> **RECORDS TO PROCESS**:

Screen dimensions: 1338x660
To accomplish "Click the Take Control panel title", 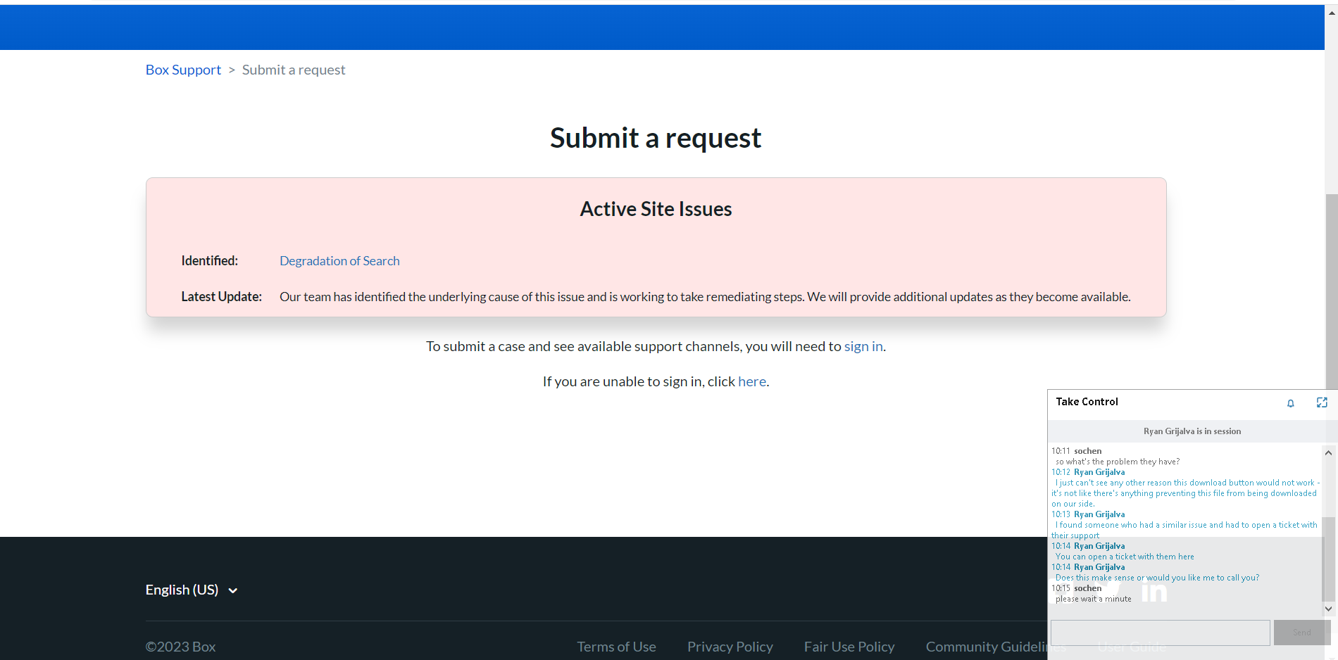I will 1087,402.
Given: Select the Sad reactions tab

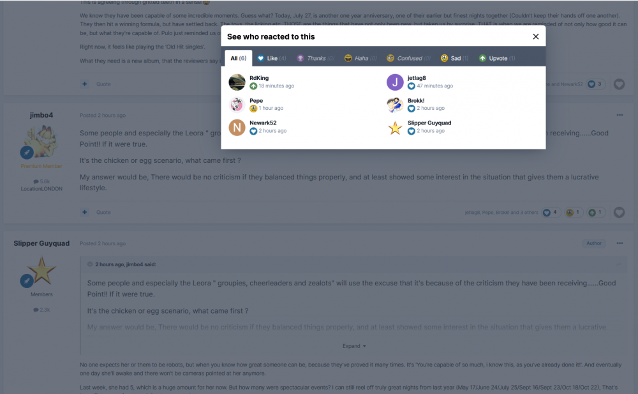Looking at the screenshot, I should (x=454, y=58).
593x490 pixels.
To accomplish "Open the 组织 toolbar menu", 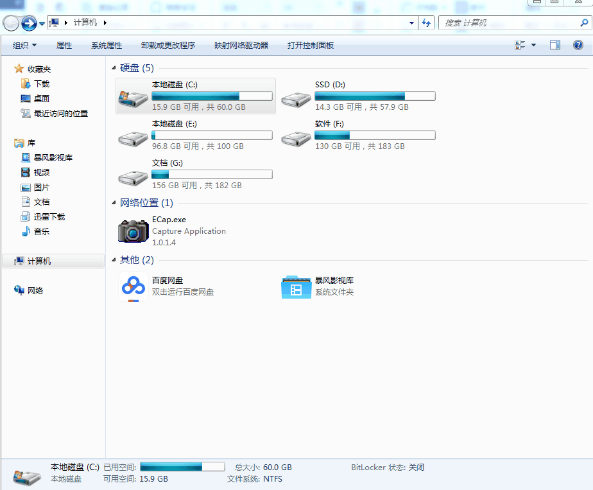I will click(25, 46).
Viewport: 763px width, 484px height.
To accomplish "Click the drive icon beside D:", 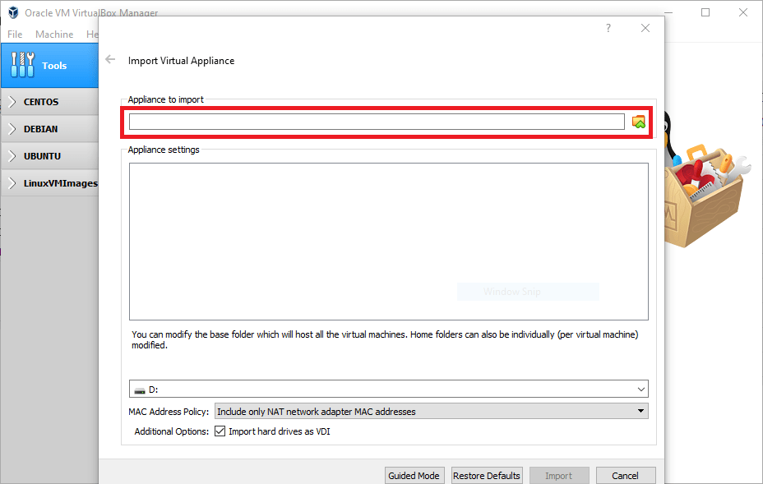I will 139,388.
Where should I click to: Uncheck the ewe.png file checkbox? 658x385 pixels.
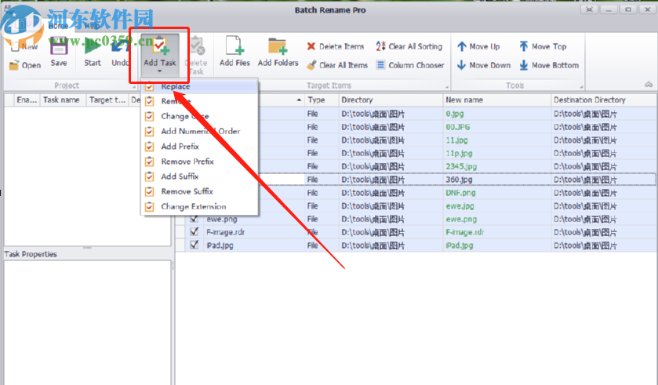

> **EXERCISE AIM**: Please pick out every line of the records above that contains the string "pixels" and copy each one. Case counts when matching.

> **SOLUTION FOR THIS PROBLEM**:
593x490 pixels.
Where should I click to: Uncheck the ewe.png file checkbox? 658x385 pixels.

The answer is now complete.